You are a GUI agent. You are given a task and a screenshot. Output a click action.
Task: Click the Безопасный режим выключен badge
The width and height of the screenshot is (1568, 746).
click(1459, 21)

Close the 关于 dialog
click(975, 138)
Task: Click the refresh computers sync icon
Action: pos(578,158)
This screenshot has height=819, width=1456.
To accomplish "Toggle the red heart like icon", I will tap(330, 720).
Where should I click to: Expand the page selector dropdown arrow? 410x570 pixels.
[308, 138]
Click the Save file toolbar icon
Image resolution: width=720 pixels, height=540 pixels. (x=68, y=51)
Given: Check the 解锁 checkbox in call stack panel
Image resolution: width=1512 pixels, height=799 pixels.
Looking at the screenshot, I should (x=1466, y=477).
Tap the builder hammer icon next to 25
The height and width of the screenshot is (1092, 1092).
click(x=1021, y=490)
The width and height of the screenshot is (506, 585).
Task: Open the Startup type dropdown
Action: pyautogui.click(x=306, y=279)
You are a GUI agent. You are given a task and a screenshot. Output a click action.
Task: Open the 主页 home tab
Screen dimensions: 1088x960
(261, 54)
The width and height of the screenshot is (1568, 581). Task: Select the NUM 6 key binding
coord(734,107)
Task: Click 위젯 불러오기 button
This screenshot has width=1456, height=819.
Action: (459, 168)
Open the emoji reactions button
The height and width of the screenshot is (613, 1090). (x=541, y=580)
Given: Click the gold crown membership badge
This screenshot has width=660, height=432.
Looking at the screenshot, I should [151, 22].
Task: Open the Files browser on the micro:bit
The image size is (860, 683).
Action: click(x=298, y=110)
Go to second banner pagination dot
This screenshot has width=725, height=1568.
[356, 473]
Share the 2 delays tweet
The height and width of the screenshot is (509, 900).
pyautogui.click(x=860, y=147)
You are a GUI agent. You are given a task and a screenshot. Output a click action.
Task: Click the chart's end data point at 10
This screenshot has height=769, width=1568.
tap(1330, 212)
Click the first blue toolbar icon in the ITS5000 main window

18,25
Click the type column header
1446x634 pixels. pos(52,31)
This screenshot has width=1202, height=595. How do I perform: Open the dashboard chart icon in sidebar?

++++++++++++++++++++

Turn all of the material above into a numbered list with one line per item, and leave out the blank lines.

Task result ::
1. You are a GUI agent. You are given a task and a screenshot. Output a click action.
2. Task: Click the Безопасный режим выключен badge
3. The width and height of the screenshot is (1568, 746).
4. click(1459, 21)
5. Close the 关于 dialog
6. click(975, 138)
7. Task: Click the refresh computers sync icon
8. Action: pos(578,158)
9. This screenshot has height=819, width=1456.
10. To accomplish "Toggle the red heart like icon", I will tap(330, 720).
11. Where should I click to: Expand the page selector dropdown arrow? 410x570 pixels.
12. [308, 138]
13. Click the Save file toolbar icon
14. Image resolution: width=720 pixels, height=540 pixels. (x=68, y=51)
15. Given: Check the 解锁 checkbox in call stack panel
16. Image resolution: width=1512 pixels, height=799 pixels.
17. Looking at the screenshot, I should (x=1466, y=477).
18. Tap the builder hammer icon next to 25
19. The height and width of the screenshot is (1092, 1092).
20. click(x=1021, y=490)
21. The width and height of the screenshot is (506, 585).
22. Task: Open the Startup type dropdown
23. Action: pyautogui.click(x=306, y=279)
24. You are a GUI agent. You are given a task and a screenshot. Output a click action.
25. Task: Open the 主页 home tab
26. Screen dimensions: 1088x960
27. (261, 54)
28. The width and height of the screenshot is (1568, 581). Task: Select the NUM 6 key binding
29. coord(734,107)
30. Task: Click 위젯 불러오기 button
31. This screenshot has width=1456, height=819.
32. Action: (459, 168)
33. Open the emoji reactions button
34. The height and width of the screenshot is (613, 1090). (x=541, y=580)
35. Given: Click the gold crown membership badge
36. This screenshot has width=660, height=432.
37. Looking at the screenshot, I should [151, 22].
38. Task: Open the Files browser on the micro:bit
39. The image size is (860, 683).
40. Action: click(x=298, y=110)
41. Go to second banner pagination dot
42. This screenshot has width=725, height=1568.
43. [356, 473]
44. Share the 2 delays tweet
45. The height and width of the screenshot is (509, 900).
46. pyautogui.click(x=860, y=147)
47. You are a GUI agent. You are given a task and a screenshot. Output a click action.
48. Task: Click the chart's end data point at 10
49. This screenshot has height=769, width=1568.
50. tap(1330, 212)
51. Click the first blue toolbar icon in the ITS5000 main window
52. 18,25
53. Click the type column header
54. 1446x634 pixels. pos(52,31)
55. This screenshot has width=1202, height=595. How do I perform: Open the dashboard chart icon in sidebar?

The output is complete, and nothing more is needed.